■ SET TASK
Please extract a passage from the terahertz emitter text, beginning at the words "1. Introduction" and stopping after "particle acceleration [8].", with every word left unchanged.

======== EXTRACTED TEXT ========

A multi-pixel photoconductive emitter is reported that generates THz beams with either azimuthal, radial or linear polarization states. Switching between the different polarization states was purely electrical, via the bias voltage applied, circumventing the need for mechanical polarization optics or different THz emitters to change the polarization. Dipole array modelling was performed to validate emitter array designs, and to explore their optimal bias configuration, while spatially-resolved electro-optic detection of the generated beams confirmed that cylindrical-vector beams were produced. We further demonstrate that the spatial beam profile was optimized by adjusting the bias level on particular pixels, improving the polarization purity of the beam.

Published by Optica Publishing Group under the terms of the Creative Commons Attribution 4.0 License. Further distribution of this work must maintain attribution to the author(s) and the published article's title, journal citation, and DOI.

1. Introduction

Due to their inhomogeneous polarization states, cylindrical-vector (CV) beams have properties distinct from those of Gaussian beams, which have uniform polarization. The fascinating features of azimuthal and radial CV beams under tight focusing conditions have been well reported and include: enhanced longitudinal electric or magnetic fields with respect to the transverse component [1], smaller spot sizes for focused beams than for linearly-polarized beams [2] and extremely long focal depths [3]. These special features are of interest in applications that include optical tweezers for trapping particles [4,5], image resolution improvement in microscopy [6,7] and particle acceleration [8].

The demand for laser-driven terahertz (THz) sources has increased over the last decade and photoconductive interdigitated emitters [9] are attractive sources of pulsed broadband THz radiation. The generation of azimuthal and radial THz beams has been explored, for instance with an interdigitated electrode geometry [1012], or with a single pair of contacts [13], where the azimuthal or radial acceleration of charge carriers in the semiconductor substrate generated the respective CV modes. Alternative methods reported to produce azimuthal and radial THz beams without employing photoconductive emitters include: optical rectification via velocity-mismatch [14], air-plasma filaments [15], density modulated plasmas [16], segmented [111]-orientation GaP crystals [17] and a spintronic THz emitter used in conjunction with a triangular Si prism [18]. Radially-polarized THz beams can also be converted into vortex beams carrying orbital angular momentum [19].

======== DATA SUPPLIED ========

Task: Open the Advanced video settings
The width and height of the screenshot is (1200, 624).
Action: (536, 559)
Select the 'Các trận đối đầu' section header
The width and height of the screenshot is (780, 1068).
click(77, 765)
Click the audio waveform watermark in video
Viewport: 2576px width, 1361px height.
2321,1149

========

■ RESULT OF THE TASK
1. Introduction

Due to their inhomogeneous polarization states, cylindrical-vector (CV) beams have properties distinct from those of Gaussian beams, which have uniform polarization. The fascinating features of azimuthal and radial CV beams under tight focusing conditions have been well reported and include: enhanced longitudinal electric or magnetic fields with respect to the transverse component [1], smaller spot sizes for focused beams than for linearly-polarized beams [2] and extremely long focal depths [3]. These special features are of interest in applications that include optical tweezers for trapping particles [4,5], image resolution improvement in microscopy [6,7] and particle acceleration [8].